And maybe you’re wondering if when you graduate, there will be a continued relationship with that instrument.


Well it’s true that lots of them get sold to music stores or on Craigslist, handed down to siblings or otherwise disposed of. But there are times when that school instrument, the one you carried through long Mardi Gras parades when you thought your lips would freeze or your arms fall off, can come in handy.

And that’s what happened to Brandon Robichaux, once a prized trumpet player at South Terrebonne High School’s Million Dollar Band From Gatorland, who could blow the signature “Iron Man” tune at football games, and loved playing his trumpet so much that upon graduation he kept the music alive. His companion was Nellie, and when he tried to hit the high notes he would urge her in his mind “come on Nellie you can do it!”


“I used to play 6 or 9 hours a day,” he said. How did his parents deal with it?


“Eventually it sounded good. I would go outside and play toward the marsh and you could hear the sound travel all the way to Montegut from here in Chauvin.”

He headed to LSU, majoring in music and serenading Tigers rather than Gators. For a while he actually wore the tiger suit. But there was still a lot of quality time spent with Nellie. Until college ended.


Once that happened the question so many band members face was right there in front of him. What will become of this trumpet, this companion who saw him through so many years of education, games, parades and interminable hours of practice.


He put Nellie up on a shelf in 2004, two years after graduation from LSU.

A lot of changes came after that. Brandon had worked as a car salesman, disc jockey, and hospice equipment delivery person.

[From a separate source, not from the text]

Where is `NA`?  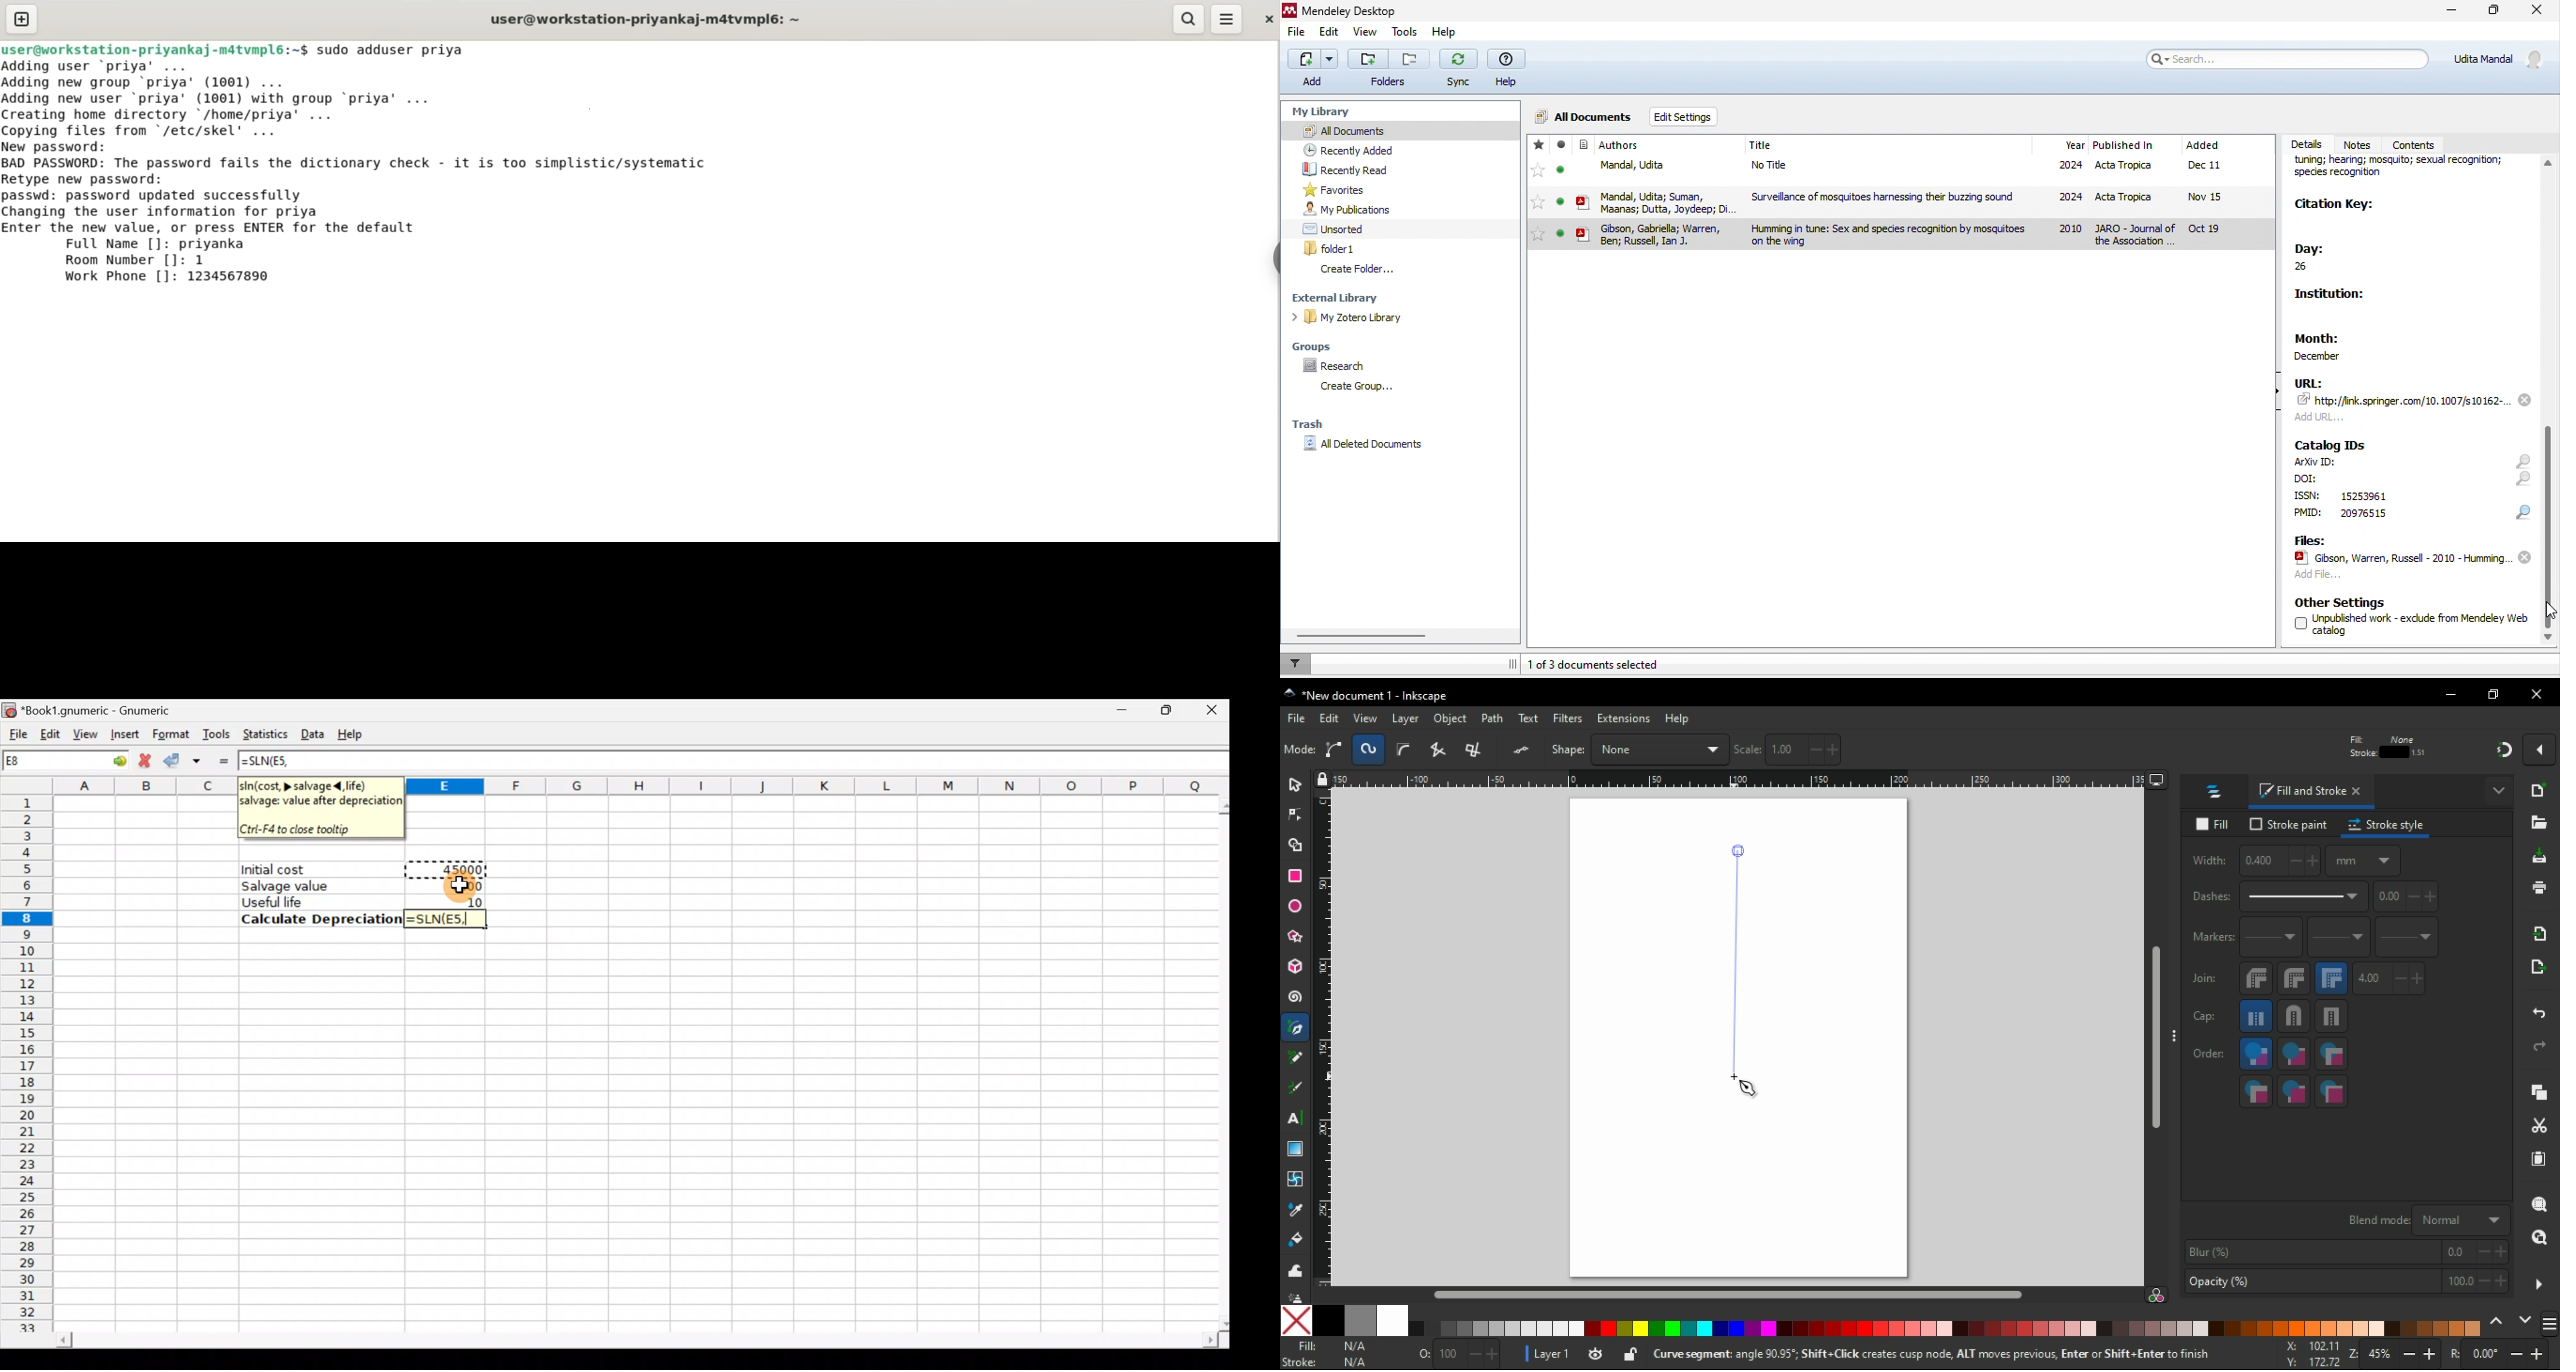
NA is located at coordinates (1354, 1354).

Most recently he has become an apprentice electrician and finds it to his liking. That’s a good thing because Brandon, who traveled from Bayou Little Caillou to Baton Rouge and then California, traveling to Missouri from there with his bride, needs to make a good steady living, what with two little boys and all. He and the family live in the bayouside home where he grew up.

Nellie remained forgotten until some of the guys Brandon works with said there were some events that would require musical talent from among them to step forward. Brandon volunteered his trumpet skills.

And so, on Monday at about 6:10 p.m. He gently removed the brown leather case that had been Nellie’s sepulchre, buried as it was behind old clothes.

When the case was opened it smelled exactly as it always had, the aroma of valve oil and the carpeting inside. Nellie had gone from silver to black in color, tarnished but not beyond repair.

He put the trumpet together, checked the spit valve, oiled up the valves and then, fingers at the ready, Brandon placed his lips against the cold brass of the mouthpiece. Through pinholes he made on the sides of his mouth, Brandon drew in breath. And then he breathed Nellie to life.

“I played,” Brandon said. “I just played chromatic scales up and down. It felt like my lips were jelly, not muscled like they used to be. I tried my high notes. Believe or not I had the high notes still. Not super high but high enough.”

Brandon and Nellie are going to spend quality time together again, not six hours per day but a lot of time nonetheless, as he gets ready to make music with the co-workers.

And he has learned a life lesson.

“The music never goes away,” he said “It’s always there. Even if you think it’s gone it’s always there. People should do that. Now. Today. They should get their old instrument out and play it. See how they feel after. I’m glad I did. So far.”

After he made the first notes Brandon’s sons, Aiden and Luke, ages 5 and 3, besieged him, and Nellie.

“They said they want to learn how to play,” Brandon said. “Unless I want to pay for lessons I guess I’ll have to teach them.”